The state-run Rodong Sinmun reported Sunday that Choe, vice-chairman of the State Affairs Commission, left the state capital as head of a high-level delegation to attend the opening ceremony of the upcoming Olympic Games in Rio de Janeiro. Choe arrived in Beijing on Saturday and is now staying at the North Korean embassy there with delegation members.

It remains to be seen how long the North Korean delegation will stay in Beijing before embarking on a long trip to Rio.

Choe’s participation in the Rio Games has drawn attention as he is the North’s highest-ranking official ever to attend the Olympic Games.

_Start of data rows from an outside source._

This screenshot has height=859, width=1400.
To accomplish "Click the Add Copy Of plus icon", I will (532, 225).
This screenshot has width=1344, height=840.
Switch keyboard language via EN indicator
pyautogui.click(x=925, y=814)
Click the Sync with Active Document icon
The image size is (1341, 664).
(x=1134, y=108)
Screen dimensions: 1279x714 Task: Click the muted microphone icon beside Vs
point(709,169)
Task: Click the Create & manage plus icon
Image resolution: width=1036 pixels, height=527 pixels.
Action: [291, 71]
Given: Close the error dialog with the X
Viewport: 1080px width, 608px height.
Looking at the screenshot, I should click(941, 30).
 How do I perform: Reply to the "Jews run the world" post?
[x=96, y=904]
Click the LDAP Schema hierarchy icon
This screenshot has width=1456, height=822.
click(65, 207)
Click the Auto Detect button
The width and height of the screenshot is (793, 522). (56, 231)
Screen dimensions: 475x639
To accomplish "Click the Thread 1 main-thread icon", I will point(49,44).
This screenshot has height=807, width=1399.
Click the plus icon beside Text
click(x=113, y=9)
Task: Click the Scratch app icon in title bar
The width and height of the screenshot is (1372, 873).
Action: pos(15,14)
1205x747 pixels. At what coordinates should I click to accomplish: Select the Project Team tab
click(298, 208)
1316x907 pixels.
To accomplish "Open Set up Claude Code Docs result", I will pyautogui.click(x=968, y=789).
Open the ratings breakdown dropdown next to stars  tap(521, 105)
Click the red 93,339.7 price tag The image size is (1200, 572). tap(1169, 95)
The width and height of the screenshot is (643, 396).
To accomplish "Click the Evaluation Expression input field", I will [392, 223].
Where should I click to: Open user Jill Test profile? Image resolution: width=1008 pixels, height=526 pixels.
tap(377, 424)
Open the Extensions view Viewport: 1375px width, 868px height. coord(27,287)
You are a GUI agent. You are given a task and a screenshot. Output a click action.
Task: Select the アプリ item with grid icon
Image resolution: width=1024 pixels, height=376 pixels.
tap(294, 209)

It is possible for Choe to have meetings with senior Chinese officials to discuss bilateral issues, especially on the matter of Seoul’s decision to deploy the U.S.-made advanced missile defense system by the end of next year, which has drawn strong backlash from both North Korea and China.

Choe could use his time in Beijing as an opportunity to rally support from Beijing for Pyongyang and improve relations between the two traditional allies, which saw their ties strained over the past few years as Pyongyang went ahead with two nuclear tests despite warnings from China, forming a united front against the Terminal High-Altitude Area Defense (Thaad) system.

“Because Pyongyang doesn’t have flight routes linking with foreign countries besides China,” said a government official, who noted Choe’s flight schedule for Rio was not known. “North Korean officials usually stop by Beijing en route.”

A testament to his stature within the party, Choe was head of the delegation to China last September to attend Beijing’s military parade celebrating the 70th anniversary of the end of World War II.

Pyongyang’s decision to send him to Brazil is seen as an effort to seek a way out of deepening isolation from the international community, stemming from the UN sanctions imposed in March for its fourth nuclear test in January and a long-range missile test the following month.

“While it is true that North Korea is continuing to raise tensions with its nuclear test and missile launch, Kim Jong-un is pursuing the normalization of the state,” said Kim Yong-ho, professor of politics and international relations at Yonsei University. According to Kim, Pyongyang’s dispatch of Choe to Rio is part of its endeavors to break loose from international sanctions.

Considering the opening ceremony is scheduled for Friday, Choe could stay in Beijing for a few more days to arrange meetings with Chinese officials to sharpen their opposition to the deployment of the Thaad system in South Korea. Or he could visit Cuba, the North’s communist ally, en route to Rio, in efforts to enhance ties. North Korea dispatched 31 athletes to compete at the Olympics in nine sports including the marathon, judo and weightlifting. The Games will run from Aug. 5 through 21.